The Senator asked whether we are being held back. I would say "Yes." Not only Teagasc, but also Irish agriculture is being held back. I say that as a scientist and through the lens of having a tool or technique that could advance things. With due regard to the legislators and regulators, they may have to take account of issues such as those raised by Deputy Carthy, including the public's attitude to things and so on. The scientist's view is sometimes a bit narrow with regard to some things. Sentiment can often be very powerful and also has to be factored in. However, specifically from a scientific point of view, if we had access to this technique, we believe we could do better breeding. We breed three field crops in Ireland: potatoes, clover and grass. We do not breed wheat, barley or other cereals in Ireland. While we do have access to this technique, if we could use it in our breeding programmes, we feel we could improve those programmes and develop better varieties of grass, clover and potatoes for Irish farmers. Wheat, barley and oats are generally bred in other European countries because our market is not big enough to support a breed programme. If those countries had access to this technique, they would be breeding better varieties for us and we could feed into them the types of traits we would like to see enhanced in the crops they breed. I will hand over to either of the experts here to talk to the Senator a little bit more.

Dr. Ewen Mullins

I will pass to Mr. Spink in a moment but the Senator asked about our capacity to do this. We enabled our capacity when CRISPR first came to the fore and have maintained it since. We use it as a functional tool to study how genes behave in plants and whether knocking out certain genes impacts on certain traits in plants. It is very important as a research tool. This research has left us with capacity to capitalise quite quickly if the policy environment were to change. That is important because, as Professor O'Mara said, breeders across Europe are going to be doing that as well.

Mr. John Spink

I echo what Professor O'Mara said. In our breeding programmes, we use all of the genomic techniques we are allowed to use, which are those that are classed as conventional breeding. If gene editing was deemed to be a conventional technique and if there was not a great cost attached to complying with the regulations, I am certain we would use it. We have used genomic selection to stack disease and pest resistances within newer potato varieties. If we could do that faster and more efficiently, we certainly would.

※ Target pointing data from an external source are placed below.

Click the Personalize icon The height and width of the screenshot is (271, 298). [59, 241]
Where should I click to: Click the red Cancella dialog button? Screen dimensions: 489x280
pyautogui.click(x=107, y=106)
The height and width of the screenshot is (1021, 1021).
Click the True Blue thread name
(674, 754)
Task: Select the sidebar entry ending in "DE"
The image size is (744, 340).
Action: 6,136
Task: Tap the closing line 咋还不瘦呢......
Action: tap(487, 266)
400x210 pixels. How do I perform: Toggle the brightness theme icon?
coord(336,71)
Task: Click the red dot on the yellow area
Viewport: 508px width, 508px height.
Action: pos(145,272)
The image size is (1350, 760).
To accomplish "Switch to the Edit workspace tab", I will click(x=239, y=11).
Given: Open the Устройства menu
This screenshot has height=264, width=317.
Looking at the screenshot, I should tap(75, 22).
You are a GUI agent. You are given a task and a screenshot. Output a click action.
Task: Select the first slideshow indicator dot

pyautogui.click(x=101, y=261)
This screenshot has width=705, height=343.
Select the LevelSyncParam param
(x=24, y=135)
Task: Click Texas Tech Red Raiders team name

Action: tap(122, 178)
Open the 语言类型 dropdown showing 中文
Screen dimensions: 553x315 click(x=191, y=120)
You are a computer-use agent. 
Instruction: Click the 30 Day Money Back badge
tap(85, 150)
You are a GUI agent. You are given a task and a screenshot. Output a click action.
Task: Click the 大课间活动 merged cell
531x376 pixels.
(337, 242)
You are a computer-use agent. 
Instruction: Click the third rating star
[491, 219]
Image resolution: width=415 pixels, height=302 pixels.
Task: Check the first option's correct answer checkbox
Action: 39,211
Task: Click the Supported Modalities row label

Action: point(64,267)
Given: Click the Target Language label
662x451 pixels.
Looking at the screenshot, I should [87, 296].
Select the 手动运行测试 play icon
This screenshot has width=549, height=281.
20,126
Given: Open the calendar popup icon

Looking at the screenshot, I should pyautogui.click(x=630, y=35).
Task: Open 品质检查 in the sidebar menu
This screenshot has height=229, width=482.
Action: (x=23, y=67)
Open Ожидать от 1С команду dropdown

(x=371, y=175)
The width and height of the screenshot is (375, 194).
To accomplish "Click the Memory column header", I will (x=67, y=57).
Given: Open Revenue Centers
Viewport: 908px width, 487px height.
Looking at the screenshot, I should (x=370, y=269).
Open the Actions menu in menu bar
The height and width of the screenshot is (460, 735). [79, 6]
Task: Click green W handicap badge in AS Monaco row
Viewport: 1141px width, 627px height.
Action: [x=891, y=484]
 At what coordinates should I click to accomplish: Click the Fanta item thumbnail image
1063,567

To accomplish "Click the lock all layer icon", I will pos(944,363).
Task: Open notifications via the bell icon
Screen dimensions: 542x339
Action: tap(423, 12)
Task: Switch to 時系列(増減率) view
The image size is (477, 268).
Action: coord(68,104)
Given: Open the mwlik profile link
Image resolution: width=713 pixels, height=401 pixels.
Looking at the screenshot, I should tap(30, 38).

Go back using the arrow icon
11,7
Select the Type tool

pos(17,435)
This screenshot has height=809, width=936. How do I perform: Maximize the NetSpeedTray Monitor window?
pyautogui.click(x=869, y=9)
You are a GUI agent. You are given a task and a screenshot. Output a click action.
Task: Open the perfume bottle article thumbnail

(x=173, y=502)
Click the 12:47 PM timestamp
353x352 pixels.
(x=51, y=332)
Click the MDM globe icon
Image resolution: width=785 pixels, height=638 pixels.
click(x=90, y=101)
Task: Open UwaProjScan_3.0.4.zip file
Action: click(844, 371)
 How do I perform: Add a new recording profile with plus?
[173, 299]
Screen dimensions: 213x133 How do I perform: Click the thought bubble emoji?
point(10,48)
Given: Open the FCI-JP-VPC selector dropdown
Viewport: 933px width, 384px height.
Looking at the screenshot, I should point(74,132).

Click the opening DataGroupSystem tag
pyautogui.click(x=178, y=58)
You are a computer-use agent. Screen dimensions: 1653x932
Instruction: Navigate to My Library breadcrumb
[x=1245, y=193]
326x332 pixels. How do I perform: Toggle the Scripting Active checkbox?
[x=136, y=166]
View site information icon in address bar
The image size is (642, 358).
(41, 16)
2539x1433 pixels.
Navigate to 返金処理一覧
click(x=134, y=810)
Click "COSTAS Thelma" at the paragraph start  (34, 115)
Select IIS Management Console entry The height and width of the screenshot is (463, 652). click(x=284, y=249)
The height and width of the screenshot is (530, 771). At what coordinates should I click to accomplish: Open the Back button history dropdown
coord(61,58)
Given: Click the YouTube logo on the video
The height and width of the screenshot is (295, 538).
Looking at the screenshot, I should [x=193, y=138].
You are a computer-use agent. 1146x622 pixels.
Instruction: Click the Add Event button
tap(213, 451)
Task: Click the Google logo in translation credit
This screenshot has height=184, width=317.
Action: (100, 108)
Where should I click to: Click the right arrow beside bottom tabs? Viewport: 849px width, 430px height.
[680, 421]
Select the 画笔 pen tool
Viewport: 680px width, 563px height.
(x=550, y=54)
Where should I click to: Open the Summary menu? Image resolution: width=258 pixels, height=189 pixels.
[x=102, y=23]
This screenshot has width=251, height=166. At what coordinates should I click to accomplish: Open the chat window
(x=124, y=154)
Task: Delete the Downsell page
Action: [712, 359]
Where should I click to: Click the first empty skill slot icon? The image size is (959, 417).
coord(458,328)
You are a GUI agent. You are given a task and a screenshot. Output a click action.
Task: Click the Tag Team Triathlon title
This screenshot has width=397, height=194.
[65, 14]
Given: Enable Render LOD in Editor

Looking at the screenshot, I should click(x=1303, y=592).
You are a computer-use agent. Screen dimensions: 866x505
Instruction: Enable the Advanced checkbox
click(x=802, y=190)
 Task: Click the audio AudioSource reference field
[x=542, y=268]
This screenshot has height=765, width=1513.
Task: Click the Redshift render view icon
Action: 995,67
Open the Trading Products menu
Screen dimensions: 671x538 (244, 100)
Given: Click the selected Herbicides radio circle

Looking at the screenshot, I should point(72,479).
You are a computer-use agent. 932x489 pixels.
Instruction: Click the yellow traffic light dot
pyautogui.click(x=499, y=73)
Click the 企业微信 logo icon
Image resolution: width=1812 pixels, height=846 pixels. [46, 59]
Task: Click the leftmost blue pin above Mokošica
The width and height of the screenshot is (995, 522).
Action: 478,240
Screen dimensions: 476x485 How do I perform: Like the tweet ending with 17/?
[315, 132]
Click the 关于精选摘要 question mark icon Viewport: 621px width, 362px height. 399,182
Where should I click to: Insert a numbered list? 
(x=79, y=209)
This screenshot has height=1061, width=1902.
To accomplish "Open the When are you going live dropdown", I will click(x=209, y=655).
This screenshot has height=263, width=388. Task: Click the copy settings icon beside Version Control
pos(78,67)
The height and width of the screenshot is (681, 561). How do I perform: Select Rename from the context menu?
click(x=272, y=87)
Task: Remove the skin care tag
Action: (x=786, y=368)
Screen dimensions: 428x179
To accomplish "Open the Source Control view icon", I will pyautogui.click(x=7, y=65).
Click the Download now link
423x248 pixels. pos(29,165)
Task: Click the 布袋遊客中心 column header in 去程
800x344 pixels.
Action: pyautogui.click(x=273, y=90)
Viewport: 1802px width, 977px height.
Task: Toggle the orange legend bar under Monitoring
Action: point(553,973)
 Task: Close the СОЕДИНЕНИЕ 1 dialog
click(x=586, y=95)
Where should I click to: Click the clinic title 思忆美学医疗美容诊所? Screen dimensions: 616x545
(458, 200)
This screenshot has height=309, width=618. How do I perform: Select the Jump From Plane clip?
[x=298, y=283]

Do both parties believe we can achieve our climate targets and our targets to reduce the use of chemicals and fertiliser under the European green deal while maintaining food security and a liveable income for our family farm units without this technology?

Mr. John Spink

Without this technology, it will be very difficult. We have known for a number of years that not only because of the European green deal targets to reduce the use of crop protection products, but also because of the rate at which we are losing such products because they do not comply with regulations or because pests or diseases are overcoming them, we are going to need better varieties with better pest and disease resistance to maintain productivity. It is becoming increasingly difficult to keep pace with the loss of crop protection products and the rate at which pests and diseases are overcoming them. It will be very hard to keep winning the fight.

Does Professor O'Mara ever make that point to the relevant Departments or the people who employ him to do his research? Does he beat that drum in their offices? I refer to the Department of Agriculture, Food and the Marine in particular.

Dr. Frank O'Mara

We certainly make them aware of the possibilities this technique would open up for us. We absolutely do make that case.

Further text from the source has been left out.